I've heard Magneplanars, and loved the sound. They take a lot of power. Not SET friendly at all. If they were, I'd buy a pair in a heartbeat. SET amps do limit the speaker options considerably. They must be very efficient, preferably horns.
So many comments since I last checked in! I'll try this w/o all the tedious multi-quoting, hope I get it right:
Keim - I'm impressed with that set-up. I planned for so long to build my own speakers, but the 1.6 Maggies finally came along at a price/performance level I just could not pass up. But I kind of regret not doing it.
The Maggies are not high efficiency speakers, so they probably would not mate well with an SET. I recall the SETs were talked about quite a bit when I was reading Stereophile. I'd probably really love an SET with the right speakers for listening to string quartets, or other 'non-bombastic' acoustic stuff.
Mr Paul - I gotta agree with ejman, never heard anyone refer to Dunlavy as 'mid-range'! A friend has them and they are impressive. He likes my Maggies, but always has to kid me that I'm missing the bottom octave (and he's right).
NW-B - Speaker measurements are tedious, crossovers interact with the speaker and that's tedious. I held out a long, long time before getting the Maggies - every time I listened to speakers, I just got confused. These sound different, these sound different - but which sound 'better'? And in no time, my ears would adjust to the sound of one, and I'd get frustrated into analysis paralysis. I think I'd go nuts trying to evaluate crossover changes. What made it easy to buy the Maggies was, it had been so long, the reviews were fantastic for the price range, and I loved the open sound. Being a non-conventional sort, I think I really was drawn to them being different. It's kind of fun to show people that there is nothing behind them just ~ 1" thick, and explain the sound radiates from the entire surface.
You were mentioning the tone controls and other things affecting the flatness of the amp. I feel that one of the biggest improvements to my system was bypassing the pre-amp (OK, an NAD receiver I used as a pre-amp), and going straight to a dedicated power amp from the DAC driven by a netbook and external HDD. My DAC (a NuForce ~ $120?) has a volume control.
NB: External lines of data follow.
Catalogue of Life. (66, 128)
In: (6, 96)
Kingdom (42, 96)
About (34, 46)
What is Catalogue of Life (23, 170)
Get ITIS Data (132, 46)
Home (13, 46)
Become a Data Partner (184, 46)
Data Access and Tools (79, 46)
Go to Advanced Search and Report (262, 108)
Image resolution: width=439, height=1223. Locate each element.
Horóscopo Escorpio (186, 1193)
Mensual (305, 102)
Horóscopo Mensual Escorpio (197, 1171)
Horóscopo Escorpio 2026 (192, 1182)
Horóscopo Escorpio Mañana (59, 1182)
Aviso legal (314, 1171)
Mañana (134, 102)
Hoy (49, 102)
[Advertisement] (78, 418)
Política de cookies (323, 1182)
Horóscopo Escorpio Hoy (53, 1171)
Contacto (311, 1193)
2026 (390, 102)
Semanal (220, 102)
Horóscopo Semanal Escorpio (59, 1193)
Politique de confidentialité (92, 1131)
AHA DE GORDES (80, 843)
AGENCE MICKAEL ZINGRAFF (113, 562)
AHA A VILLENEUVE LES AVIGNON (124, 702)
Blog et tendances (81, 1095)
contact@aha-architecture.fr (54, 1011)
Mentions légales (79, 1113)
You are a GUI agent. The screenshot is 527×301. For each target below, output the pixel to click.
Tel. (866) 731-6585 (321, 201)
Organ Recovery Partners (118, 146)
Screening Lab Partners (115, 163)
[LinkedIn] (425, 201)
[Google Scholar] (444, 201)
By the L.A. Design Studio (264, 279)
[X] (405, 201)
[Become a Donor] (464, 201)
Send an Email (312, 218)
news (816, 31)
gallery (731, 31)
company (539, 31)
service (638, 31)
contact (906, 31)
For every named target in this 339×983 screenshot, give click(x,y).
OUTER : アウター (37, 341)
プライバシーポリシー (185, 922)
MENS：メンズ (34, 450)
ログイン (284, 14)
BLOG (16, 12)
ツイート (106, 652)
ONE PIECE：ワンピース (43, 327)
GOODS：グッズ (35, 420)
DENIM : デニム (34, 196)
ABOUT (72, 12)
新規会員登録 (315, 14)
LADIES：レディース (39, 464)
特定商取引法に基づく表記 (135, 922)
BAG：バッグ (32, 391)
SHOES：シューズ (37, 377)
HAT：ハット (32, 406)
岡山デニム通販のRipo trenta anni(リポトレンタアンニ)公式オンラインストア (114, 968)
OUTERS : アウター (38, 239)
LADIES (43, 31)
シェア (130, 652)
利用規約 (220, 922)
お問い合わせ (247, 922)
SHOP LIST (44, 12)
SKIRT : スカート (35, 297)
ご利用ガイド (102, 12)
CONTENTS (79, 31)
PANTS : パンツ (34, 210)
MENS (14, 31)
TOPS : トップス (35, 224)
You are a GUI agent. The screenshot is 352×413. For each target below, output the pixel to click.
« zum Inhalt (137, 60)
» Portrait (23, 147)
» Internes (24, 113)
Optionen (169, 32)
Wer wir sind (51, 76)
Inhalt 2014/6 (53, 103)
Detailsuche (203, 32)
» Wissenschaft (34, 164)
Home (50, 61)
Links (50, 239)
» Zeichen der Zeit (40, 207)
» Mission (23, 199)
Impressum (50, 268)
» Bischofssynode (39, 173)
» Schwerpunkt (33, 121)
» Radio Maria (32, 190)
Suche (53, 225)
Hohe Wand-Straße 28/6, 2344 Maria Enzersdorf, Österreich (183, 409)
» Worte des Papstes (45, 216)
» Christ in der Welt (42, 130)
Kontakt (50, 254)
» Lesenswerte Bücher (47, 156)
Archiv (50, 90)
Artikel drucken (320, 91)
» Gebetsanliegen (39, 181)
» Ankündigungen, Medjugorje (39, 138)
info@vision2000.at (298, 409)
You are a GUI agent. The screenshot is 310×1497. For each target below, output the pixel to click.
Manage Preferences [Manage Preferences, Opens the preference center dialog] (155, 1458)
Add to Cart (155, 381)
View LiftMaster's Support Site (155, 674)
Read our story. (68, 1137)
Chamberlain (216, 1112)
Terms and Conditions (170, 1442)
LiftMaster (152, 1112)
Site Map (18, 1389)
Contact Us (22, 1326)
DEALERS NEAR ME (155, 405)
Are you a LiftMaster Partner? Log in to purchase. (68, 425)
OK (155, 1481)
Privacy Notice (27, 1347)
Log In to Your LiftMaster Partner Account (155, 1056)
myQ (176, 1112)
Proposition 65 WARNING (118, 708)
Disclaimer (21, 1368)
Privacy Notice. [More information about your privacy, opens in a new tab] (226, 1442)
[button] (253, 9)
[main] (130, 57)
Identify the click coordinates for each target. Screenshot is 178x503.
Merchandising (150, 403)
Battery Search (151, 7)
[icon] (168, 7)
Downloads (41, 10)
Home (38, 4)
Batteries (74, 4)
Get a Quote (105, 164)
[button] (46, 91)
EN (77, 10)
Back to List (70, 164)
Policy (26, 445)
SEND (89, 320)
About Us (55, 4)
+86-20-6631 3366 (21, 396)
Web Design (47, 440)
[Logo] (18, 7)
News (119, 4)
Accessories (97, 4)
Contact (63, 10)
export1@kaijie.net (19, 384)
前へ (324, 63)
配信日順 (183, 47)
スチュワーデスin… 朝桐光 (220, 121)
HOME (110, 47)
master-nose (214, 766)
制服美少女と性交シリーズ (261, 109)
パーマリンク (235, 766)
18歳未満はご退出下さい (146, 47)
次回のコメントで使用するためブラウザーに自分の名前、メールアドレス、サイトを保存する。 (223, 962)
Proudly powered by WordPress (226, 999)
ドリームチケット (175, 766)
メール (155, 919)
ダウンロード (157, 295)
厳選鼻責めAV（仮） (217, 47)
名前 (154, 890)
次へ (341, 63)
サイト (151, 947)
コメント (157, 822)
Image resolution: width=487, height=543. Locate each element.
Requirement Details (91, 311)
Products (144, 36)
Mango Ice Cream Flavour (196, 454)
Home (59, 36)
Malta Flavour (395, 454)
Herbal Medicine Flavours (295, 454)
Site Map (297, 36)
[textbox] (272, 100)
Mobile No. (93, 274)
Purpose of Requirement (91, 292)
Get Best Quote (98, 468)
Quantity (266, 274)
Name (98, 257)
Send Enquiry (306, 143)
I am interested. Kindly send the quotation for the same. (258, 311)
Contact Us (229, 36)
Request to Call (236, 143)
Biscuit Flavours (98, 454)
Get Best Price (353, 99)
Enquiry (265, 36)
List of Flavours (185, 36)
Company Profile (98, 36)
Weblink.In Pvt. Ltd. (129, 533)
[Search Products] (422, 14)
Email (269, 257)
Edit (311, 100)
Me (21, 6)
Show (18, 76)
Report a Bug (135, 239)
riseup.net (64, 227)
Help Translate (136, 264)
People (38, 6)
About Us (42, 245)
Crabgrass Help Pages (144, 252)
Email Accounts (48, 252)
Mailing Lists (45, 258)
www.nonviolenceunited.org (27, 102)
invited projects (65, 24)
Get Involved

Maybe I'm fooling myself, but eliminating that stage just seemed to make everything solid and clean. I love the simplicity. If I really need it, I guess I can do balance and tone controls from the computer, but I never bothered.
DFW_M5 & ejman - I bet that Revox has great sound! /1/4" tape at high speed has lots of capability. But if you are OK with CD resolution, I suppose an ADC and DAC and computer really is a more practical solution.
I just got done digitizing some old cassettes. Some of these are from the 80's when I has a Fostex 4-track cassette recorder to do over dubs, and a small recording setup in a spare room. When I compare that to what you can do with a computer, an ADC and Audacity, it just doesn't compare! And my tape decks kept breaking down - I was down to one little Radio Shack player to get the last three tapes done. Once I've cleaned up and edited the digital files, and have everything backed up, I guess the old decks will go to recycling, and eventually the tapes to the trash. The end of an era!